О том, что было на банкете, а потом на Политбюро, Ворошилов рассказал в начале июня 1937-го на расширенном заседании Военного совета, целиком посвященном «контрреволюционному заговору в РККА»:
«В прошлом году, в мае месяце, у меня на квартире Тухачевский бросил обвинение мне и Буденному, в присутствии т.т. Сталина, Молотова и многих других, в том, что я якобы группирую вокруг себя небольшую кучку людей, с ними веду, направляю всю политику и т. д. Потом на второй день Тухачевский отказался от всего сказанного… тов. Сталин тогда же сказал, что надо перестать препираться частным образом, нужно устроить заседание Политбюро и на этом заседании подробно разобрать, в чем дело. И вот на этом заседании мы разбирали все эти вопросы и опять-таки пришли к прежнему результату». Тут подал реплику Сталин: «Он отказался от своих обвинений».
«Да, – повторил Ворошилов, – отказался, хотя группа Якира и Уборевича на заседании вела себя в отношении меня очень скверно».
Таким образом, Тухачевский сам ускорил свой конец. На следствии и суде он и другие обвиняемые признались, что хотели всего лишь добиться смещения Ворошилова с поста наркома обороны. В преемники ему прочили Тухачевского, хотя на следствии Примаков говорил о Якире в качестве кандидата в наркомы, поскольку тот якобы был близок с Троцким. Но это скорее выглядит подсказкой следствия, стремившегося покрепче привязать участников военно-фашистского заговора к Троцкому (Тухачевский, в отличие от Якира, никогда не был близок к Троцкому). Скандал на первомайском банкете не был случайностью.
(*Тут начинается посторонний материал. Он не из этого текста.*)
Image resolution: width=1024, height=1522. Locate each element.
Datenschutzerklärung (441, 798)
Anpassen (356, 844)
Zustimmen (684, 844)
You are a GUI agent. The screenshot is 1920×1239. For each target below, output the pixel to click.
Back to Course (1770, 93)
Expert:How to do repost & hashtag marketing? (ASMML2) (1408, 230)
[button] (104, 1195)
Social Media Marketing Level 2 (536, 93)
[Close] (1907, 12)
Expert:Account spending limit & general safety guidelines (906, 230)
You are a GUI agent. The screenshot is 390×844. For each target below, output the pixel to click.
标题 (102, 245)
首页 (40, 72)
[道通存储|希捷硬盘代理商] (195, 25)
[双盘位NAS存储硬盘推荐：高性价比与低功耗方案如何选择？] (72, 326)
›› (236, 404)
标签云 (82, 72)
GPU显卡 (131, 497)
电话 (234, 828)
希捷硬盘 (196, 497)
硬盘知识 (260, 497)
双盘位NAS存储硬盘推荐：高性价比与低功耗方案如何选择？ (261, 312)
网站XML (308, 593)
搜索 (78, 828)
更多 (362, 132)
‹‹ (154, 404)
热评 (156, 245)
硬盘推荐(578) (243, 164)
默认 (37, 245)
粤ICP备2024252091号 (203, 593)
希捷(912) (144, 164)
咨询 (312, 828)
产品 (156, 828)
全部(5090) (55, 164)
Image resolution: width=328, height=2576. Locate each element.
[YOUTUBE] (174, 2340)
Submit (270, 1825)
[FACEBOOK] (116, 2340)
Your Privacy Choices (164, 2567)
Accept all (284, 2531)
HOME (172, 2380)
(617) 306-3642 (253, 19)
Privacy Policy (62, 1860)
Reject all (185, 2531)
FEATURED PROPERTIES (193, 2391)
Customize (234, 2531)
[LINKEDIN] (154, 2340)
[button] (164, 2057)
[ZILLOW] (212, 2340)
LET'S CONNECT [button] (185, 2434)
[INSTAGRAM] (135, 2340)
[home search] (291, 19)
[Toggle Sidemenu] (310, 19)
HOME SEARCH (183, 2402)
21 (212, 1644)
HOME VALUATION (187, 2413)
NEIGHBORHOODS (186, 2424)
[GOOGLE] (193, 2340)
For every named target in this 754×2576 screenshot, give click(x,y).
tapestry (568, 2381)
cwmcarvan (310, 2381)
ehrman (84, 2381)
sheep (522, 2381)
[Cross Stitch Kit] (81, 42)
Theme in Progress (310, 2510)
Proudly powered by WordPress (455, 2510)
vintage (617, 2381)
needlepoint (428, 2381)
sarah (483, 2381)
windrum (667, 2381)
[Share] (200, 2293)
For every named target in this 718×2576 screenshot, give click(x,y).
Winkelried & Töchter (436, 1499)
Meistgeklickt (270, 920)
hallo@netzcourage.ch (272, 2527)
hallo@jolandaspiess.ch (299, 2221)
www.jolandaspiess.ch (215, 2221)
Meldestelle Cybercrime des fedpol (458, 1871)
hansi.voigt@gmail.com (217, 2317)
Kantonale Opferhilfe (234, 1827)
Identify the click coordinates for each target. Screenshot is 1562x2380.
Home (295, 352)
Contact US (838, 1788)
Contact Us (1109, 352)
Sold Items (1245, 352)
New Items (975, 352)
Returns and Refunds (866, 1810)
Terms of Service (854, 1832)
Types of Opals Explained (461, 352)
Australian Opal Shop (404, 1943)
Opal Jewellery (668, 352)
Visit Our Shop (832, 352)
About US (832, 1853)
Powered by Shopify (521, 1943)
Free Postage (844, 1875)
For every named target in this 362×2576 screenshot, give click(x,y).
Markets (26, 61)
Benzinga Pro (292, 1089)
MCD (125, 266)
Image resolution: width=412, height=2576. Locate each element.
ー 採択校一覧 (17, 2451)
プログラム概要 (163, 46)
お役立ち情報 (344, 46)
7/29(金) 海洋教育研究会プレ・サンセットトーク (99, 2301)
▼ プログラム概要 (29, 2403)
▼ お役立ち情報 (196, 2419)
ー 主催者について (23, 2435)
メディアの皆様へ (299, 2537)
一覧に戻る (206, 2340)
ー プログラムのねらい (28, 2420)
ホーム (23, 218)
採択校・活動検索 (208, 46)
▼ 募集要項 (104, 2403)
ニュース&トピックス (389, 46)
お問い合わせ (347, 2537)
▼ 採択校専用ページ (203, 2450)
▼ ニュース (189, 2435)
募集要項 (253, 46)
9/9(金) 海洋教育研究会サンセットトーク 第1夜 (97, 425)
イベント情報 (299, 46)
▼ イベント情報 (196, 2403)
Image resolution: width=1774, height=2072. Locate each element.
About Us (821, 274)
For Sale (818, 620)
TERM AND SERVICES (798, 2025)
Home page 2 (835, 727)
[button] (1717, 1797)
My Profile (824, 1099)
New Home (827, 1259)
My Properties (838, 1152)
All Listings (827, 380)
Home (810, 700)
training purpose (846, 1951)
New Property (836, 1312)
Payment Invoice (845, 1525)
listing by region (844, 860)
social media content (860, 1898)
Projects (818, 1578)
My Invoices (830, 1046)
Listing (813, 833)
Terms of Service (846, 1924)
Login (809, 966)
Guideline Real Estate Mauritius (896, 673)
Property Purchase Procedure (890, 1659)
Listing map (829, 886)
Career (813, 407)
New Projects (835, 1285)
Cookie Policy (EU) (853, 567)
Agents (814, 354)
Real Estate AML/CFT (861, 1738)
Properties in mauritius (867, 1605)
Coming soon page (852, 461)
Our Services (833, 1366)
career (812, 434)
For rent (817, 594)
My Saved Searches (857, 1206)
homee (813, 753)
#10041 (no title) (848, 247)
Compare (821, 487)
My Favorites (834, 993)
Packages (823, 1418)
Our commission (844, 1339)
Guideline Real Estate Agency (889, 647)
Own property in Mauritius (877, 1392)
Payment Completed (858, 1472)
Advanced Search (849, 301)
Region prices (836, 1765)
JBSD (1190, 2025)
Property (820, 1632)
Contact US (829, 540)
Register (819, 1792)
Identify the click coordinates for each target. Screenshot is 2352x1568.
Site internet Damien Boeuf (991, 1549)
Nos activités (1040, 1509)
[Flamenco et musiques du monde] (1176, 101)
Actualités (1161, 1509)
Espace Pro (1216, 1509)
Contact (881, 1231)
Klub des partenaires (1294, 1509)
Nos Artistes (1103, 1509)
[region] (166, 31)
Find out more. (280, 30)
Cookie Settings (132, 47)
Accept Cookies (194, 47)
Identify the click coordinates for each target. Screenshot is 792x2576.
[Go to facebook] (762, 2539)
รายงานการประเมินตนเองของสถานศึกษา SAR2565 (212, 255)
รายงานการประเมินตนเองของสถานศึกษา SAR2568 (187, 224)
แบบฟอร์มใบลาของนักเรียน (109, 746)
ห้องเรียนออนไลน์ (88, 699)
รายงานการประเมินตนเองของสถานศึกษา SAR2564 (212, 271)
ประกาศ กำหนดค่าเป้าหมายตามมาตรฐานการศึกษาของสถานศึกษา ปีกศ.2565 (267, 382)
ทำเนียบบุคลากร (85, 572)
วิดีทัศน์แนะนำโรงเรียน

Уборевич на суде подтвердил: «Мы шли в правительство ставить вопрос о Ворошилове, нападать на Ворошилова, по существу уговорились с Гамарником, который сказал, что он крепко выступит против Ворошилова». Из единомышленников Тухачевского только начальник Политуправления РККА Гамарник и командующий Киевским военным округом Якир были полноправными членами ЦК. Поэтому именно Гамарнику, второму лицу в военной иерархии, руководителю всех армейских политработников, доверили главную роль в критике Ворошилова на Политбюро.
Кстати сказать, Якир 10 июня 1937 года, накануне суда и предрешенного смертного приговора, написал Н.И. Ежову письмо о перспективах строительства Красной Армии с просьбой передать его в ЦК и Наркомат обороны. Иона Эммануилович мрачно заметил в конце письма: «Продолжение, видимо, не последует». В нем бывший командующий Киевским военным округом призывал, в частности, сделать штат стрелковой дивизии в 17 000 человек. Насчет бронетанковых войск он писал: «Красная Армия располагает очень большим количеством танков. Большая половина их придана дивизиям стрелковым и кавалерийским и в какой-то части может оказаться на второстепенных направлениях. Это хорошо для совместного обучения пехоты и артиллерии с танками в мирное время, но это может затруднить использование части танков на нужных оперативных направлениях. Сохраняя танки в дивизиях, я считаю необходимым такую организацию управления их в стрелковом корпусе в виде командной головки небольшого тыла и небольшой ячейки связи, которая позволила бы в случае нужды использовать часть этих танков в виде полков или бригад трехбатальонного состава». Он также предлагал увеличить штат существующих танковых бригад со 100–120 до 220 танков. Это примерно соответствовало штату танкового полка немецких танковых дивизий во Второй мировой войне.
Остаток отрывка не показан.